What was he doing? Life had slapped him to the ground so hard during his rookie year that it had been hard not to take it as a direct repudiation from God. In a single day, his wife and infant daughter disappeared, leaving him haunted by the sense that if he had cho-
sen some other line of work, their deaths would not have happened. And yet after almost ten years of burying his grief and his rage in his dedication to his work, this is where it put him: seated in a nasty, smoke-stained tent that served as a temporary tavern of the crudest possible nature, drinking alcohol on duty, right out in the open among the very people he patrolled every night. And so what?

It was still dark out while Tommie drove his one-horse rig up to the northern tip of the San Francisco peninsula. He steered the big draft animal down the rutted road leading to the rocky shoreline. The Pacific Ocean flowed into the San Francisco Bay through the narrow Golden Gate, and Tommie was parked near the narrowest part of the strait. The opposite shore lay less than a mile away, swallowed in the darkness and the fog. A relentless current of six or seven miles an hour swept everything before it into the bay when tides were rising, and then back out to the open sea when they drained back out.

With a little push, any floating object would either join the rush toward the bayside shoreline or disappear out to sea over the western horizon, all depending on the direction of the tides. At several points during the drive up, Tommie had found himself debating whether there was more merit in letting a body disappear at sea or causing a bold statement to wash up onto any of the Bay’s public beaches.

He appreciated the value of secrecy, living as he did behind veils of it, but he was repeatedly swamped by the giddy sensations that rushed through him when he pictured the unsuspecting beach-goers who might encounter his handiwork and vomit on the spot.

Humor won the internal debate.

He would dispose of the body while the tide was coming in, guaranteeing that Friar John would have himself one final opportunity to present his naked carcass to the view of small children.

Whatever was left of him by then, Tommie cackled.
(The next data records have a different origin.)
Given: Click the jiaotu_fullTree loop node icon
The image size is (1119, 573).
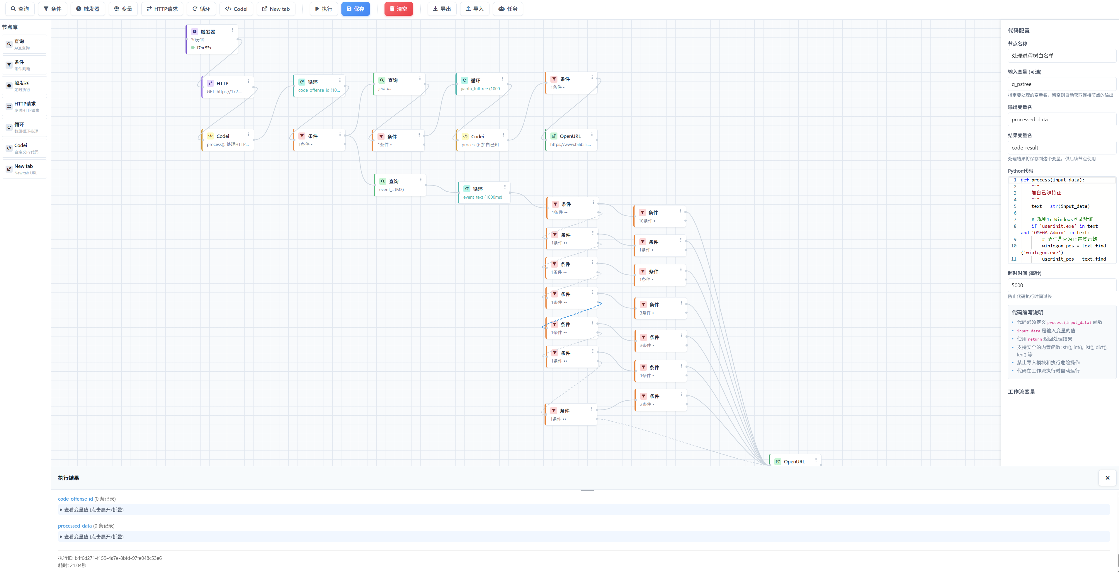Looking at the screenshot, I should pos(465,80).
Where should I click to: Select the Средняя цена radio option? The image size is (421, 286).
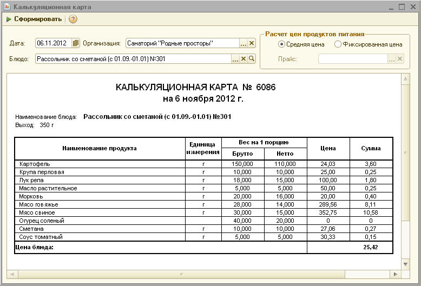tap(281, 44)
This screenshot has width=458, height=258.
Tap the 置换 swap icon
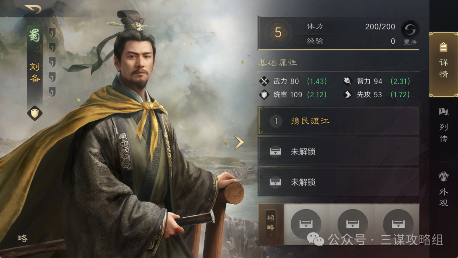[410, 30]
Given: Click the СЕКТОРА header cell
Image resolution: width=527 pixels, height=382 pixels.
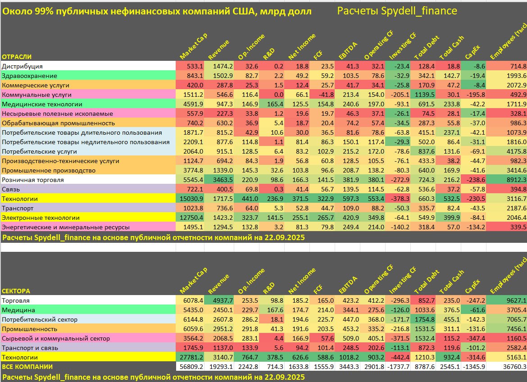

Given the cold seawater and nibbly fishes, he was still going to castrate his victim, but this time he would use Mother Nature instead of a heavy-bladed knife.
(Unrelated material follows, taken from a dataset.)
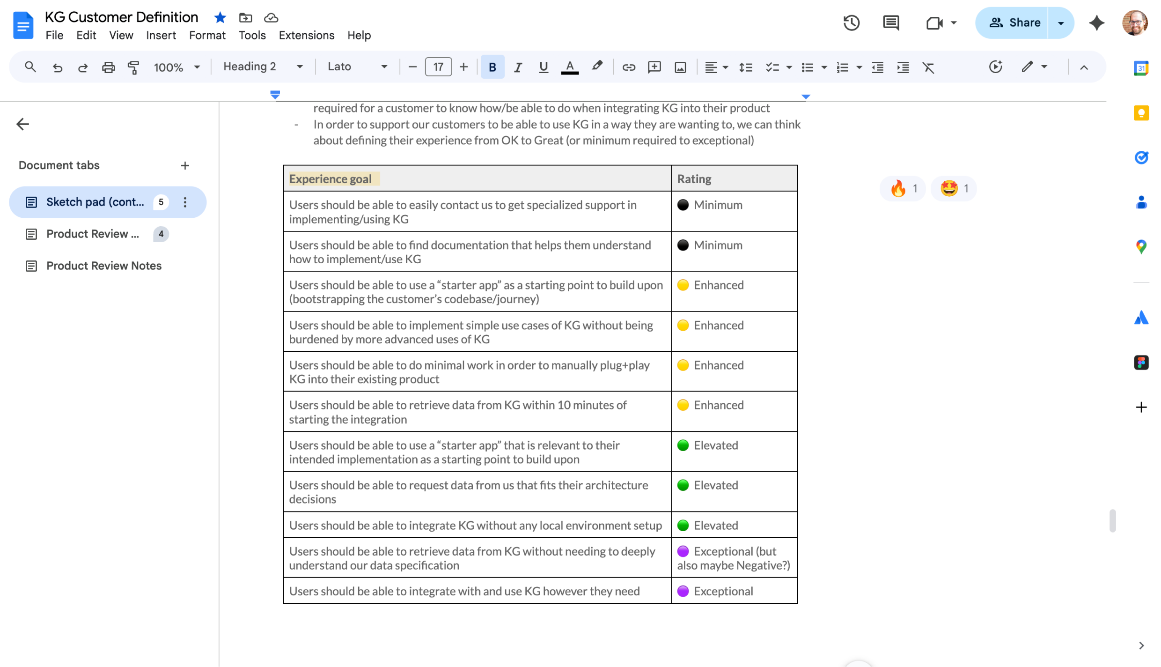Click the insert image icon

pos(680,67)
The darkened sea break was deserted at that hour, and he had no problem in avoiding detection while he parked the buggy and stepped around to the back. He grabbed Friar John’s carcass by the ropes and pulled the fabric cocoon out and onto the ground. The water’s edge was only a few yards away at that point, but to get the body there he would have to traverse a row of jagged boulders and fist-sized rocks.

Tommie was wiry and fit, but he was smaller than his passenger by a good six inches in height and by thirty or forty pounds. There was no way to carry the load over that terrain. He would have to drag the cocoon by its ropes. That was just as well. To carry the thing any distance involved far too much close contact, given the virulence of the disease. There was surely no good reason to touch the thing. So Tommie put his strength into it and dragged his burden across the rocks, yard by gasping yard, until he was nearly at the water’s edge.